In a research note, Analysys Mason said the acquisition should help Samsung connect two separate core businesses: consumer electronics like smartphones and tablets, and domestic appliances like washing machines and refrigerators.
“Its competitors Apple and Google lack the appliances in the home that Samsung has, while domestic rival LG, although it also supplies domestic appliances as well as consumer electronics devices, lacks a strong presence in the smartphone and tablet markets,” Analysys Mason said.
We see some problems with this.
Firstly, how many people actually want this as we have heard, completely unsubstantiated and off the record, that sales of Samsung’s line of connected appliances have been, will we say, less than stellar. Reports would seem to indicate that it really wasn’t worth the effort.

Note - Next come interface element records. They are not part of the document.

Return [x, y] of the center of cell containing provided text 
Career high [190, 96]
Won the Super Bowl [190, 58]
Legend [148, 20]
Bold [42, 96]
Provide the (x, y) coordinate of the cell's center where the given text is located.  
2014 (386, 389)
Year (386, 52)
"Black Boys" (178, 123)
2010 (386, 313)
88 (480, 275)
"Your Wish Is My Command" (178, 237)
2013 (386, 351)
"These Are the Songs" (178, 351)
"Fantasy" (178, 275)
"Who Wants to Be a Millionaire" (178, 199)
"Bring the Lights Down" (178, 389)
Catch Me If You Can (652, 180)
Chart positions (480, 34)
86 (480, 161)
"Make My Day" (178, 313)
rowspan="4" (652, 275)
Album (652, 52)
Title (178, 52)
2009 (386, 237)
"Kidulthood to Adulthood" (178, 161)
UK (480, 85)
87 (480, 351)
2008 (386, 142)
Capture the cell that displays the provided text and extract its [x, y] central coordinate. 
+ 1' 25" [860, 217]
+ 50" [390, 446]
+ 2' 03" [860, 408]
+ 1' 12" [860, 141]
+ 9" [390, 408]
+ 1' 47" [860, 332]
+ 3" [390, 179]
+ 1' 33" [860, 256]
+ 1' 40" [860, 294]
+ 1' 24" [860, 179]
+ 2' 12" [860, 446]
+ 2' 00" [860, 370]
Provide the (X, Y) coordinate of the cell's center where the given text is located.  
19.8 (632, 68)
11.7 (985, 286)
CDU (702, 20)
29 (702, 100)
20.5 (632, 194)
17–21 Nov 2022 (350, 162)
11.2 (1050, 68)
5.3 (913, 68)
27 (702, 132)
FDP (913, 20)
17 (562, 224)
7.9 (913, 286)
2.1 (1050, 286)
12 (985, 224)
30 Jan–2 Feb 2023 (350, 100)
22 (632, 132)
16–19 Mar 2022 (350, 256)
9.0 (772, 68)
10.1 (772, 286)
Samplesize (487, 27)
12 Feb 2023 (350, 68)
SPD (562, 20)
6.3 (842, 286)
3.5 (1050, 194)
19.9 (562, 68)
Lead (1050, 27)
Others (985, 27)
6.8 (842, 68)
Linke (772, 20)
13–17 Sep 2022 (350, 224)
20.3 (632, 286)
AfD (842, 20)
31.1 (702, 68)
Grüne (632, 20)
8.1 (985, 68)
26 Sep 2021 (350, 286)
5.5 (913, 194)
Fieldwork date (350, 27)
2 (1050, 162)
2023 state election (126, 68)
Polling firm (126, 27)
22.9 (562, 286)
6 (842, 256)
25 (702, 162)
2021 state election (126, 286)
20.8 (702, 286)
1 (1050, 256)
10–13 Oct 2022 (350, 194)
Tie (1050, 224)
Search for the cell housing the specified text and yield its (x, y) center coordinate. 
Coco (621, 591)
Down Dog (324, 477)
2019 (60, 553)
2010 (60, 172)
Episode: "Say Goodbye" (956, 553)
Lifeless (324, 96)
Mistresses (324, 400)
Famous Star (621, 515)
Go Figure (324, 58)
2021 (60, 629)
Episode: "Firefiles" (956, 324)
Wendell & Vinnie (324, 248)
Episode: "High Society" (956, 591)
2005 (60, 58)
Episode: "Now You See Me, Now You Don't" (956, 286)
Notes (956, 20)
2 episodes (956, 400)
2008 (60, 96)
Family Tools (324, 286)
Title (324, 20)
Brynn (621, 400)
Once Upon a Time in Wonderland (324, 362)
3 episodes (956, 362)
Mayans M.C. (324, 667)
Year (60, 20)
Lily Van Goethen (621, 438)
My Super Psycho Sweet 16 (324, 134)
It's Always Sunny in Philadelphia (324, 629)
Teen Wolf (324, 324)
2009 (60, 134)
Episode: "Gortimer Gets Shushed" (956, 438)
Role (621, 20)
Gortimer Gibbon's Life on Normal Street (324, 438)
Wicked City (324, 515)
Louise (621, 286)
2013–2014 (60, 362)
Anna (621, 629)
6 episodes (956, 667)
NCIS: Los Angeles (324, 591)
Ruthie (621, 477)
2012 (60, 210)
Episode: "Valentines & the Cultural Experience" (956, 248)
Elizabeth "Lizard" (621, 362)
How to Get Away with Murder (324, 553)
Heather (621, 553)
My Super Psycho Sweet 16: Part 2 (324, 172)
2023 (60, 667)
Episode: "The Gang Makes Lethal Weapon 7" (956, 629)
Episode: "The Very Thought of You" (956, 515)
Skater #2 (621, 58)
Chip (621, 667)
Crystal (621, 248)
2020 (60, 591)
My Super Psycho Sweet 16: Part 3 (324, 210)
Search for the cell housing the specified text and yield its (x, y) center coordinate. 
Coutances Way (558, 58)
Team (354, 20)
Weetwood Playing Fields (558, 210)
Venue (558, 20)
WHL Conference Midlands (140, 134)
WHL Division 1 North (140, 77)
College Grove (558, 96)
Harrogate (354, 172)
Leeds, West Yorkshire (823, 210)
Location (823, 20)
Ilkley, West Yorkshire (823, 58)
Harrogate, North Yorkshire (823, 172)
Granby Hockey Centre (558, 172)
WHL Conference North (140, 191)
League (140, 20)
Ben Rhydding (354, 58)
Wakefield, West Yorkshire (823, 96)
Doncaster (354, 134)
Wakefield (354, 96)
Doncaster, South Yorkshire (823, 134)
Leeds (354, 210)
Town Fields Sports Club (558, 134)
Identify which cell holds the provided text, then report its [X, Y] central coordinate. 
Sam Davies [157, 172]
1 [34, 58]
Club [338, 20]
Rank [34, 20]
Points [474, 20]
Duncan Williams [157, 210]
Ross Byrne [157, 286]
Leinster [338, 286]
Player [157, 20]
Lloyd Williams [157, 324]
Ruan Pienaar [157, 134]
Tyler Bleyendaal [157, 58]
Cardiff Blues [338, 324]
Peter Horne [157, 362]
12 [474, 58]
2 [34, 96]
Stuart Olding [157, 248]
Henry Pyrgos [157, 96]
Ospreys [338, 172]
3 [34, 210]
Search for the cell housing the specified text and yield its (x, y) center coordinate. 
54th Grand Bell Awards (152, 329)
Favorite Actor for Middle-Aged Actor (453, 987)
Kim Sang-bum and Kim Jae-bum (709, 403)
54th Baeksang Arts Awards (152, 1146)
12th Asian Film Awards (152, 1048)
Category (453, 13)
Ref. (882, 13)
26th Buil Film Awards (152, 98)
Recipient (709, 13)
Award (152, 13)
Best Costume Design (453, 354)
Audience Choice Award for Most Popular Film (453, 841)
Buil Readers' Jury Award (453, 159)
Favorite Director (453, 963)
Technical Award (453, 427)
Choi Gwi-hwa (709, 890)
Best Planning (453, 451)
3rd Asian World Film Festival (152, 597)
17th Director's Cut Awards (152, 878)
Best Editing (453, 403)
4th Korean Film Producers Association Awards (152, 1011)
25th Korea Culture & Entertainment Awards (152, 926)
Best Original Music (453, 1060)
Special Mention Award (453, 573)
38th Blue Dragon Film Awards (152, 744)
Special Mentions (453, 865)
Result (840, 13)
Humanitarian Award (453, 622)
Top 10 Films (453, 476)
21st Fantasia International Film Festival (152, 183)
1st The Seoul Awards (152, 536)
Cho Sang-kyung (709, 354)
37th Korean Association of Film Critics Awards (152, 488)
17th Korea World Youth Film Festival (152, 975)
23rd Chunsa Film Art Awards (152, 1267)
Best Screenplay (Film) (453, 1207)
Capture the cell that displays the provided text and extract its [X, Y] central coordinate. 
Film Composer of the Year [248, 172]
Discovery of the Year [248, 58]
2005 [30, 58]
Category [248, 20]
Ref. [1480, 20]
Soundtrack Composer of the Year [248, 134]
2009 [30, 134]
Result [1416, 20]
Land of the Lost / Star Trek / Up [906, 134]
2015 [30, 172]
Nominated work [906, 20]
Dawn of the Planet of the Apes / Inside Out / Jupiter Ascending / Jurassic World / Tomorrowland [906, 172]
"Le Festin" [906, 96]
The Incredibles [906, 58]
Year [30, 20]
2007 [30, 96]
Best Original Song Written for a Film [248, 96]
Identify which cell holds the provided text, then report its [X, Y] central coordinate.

This will come as little surprise, especially so in the recent financial climate where people are not spending on premium appliances and in general, like much of the trade, most customers struggle to see the point of internet enabled appliances.
The next big question is, how long will these products remain in service?
With fast moving technologies people expect that they may have to upgrade after a few years at most but, with large appliances that replacement cycle is not expected to be so short, even if it has gotten shorter in recent years.
Then there’s security issues, which have been much publicised of late in regard to the internet of things.
On top of which, will Samsung’s platform play nice with others? We’d doubt it.